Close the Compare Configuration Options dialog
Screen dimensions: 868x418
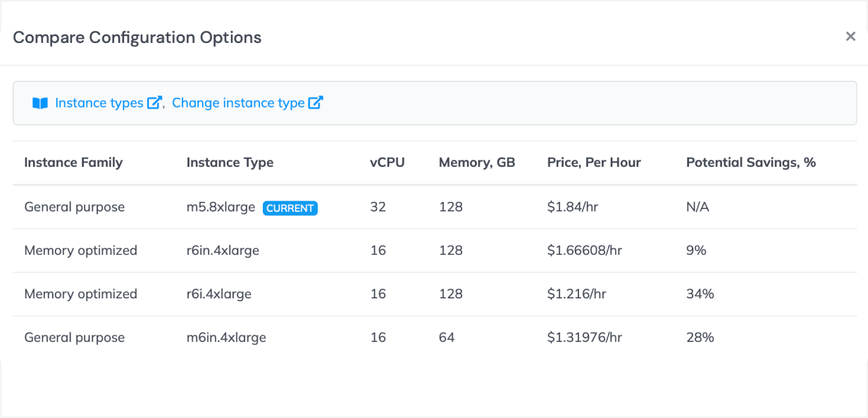click(850, 37)
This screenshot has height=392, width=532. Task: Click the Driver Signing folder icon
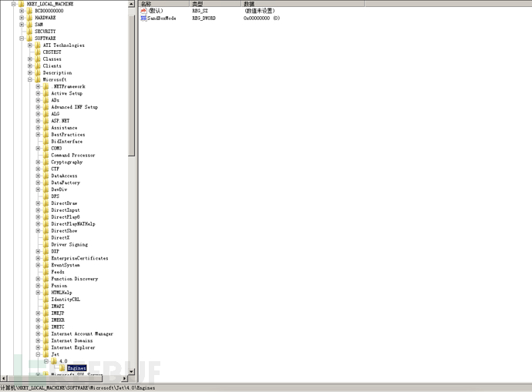[x=46, y=245]
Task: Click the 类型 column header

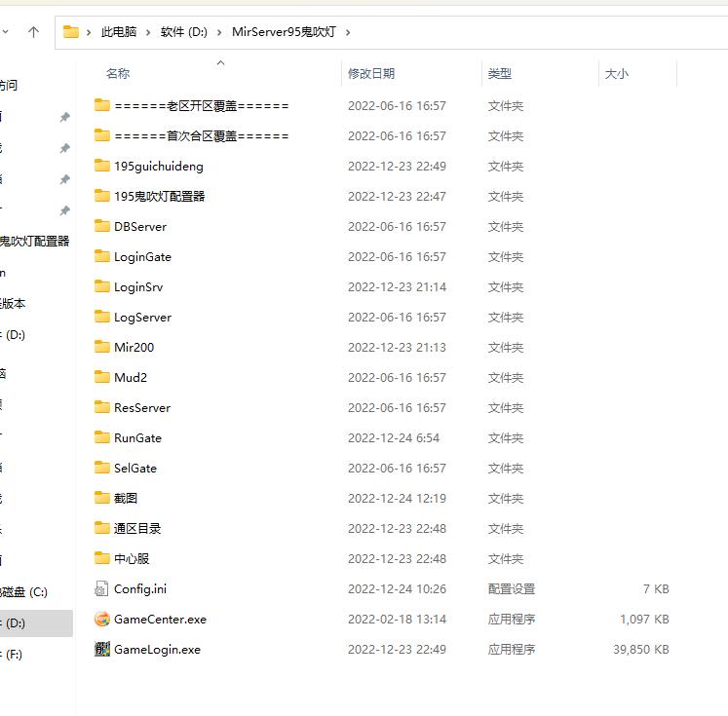Action: tap(500, 74)
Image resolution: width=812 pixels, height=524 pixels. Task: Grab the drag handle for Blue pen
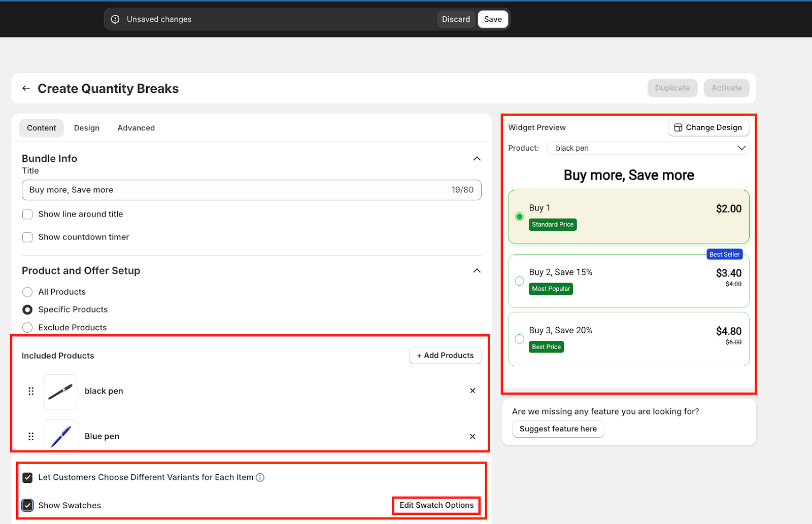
━━━━━━
(PROBLEM): Leaving the pictures out, set down all of the data again exactly.

(RESULT OF THIS EXERCISE):
Close the Compare Configuration Options dialog
Screen dimensions: 868x418
click(850, 37)
This screenshot has height=392, width=532. Task: Click the Driver Signing folder icon
[x=46, y=245]
Task: Click the 类型 column header

Action: tap(500, 74)
Image resolution: width=812 pixels, height=524 pixels. Task: Grab the drag handle for Blue pen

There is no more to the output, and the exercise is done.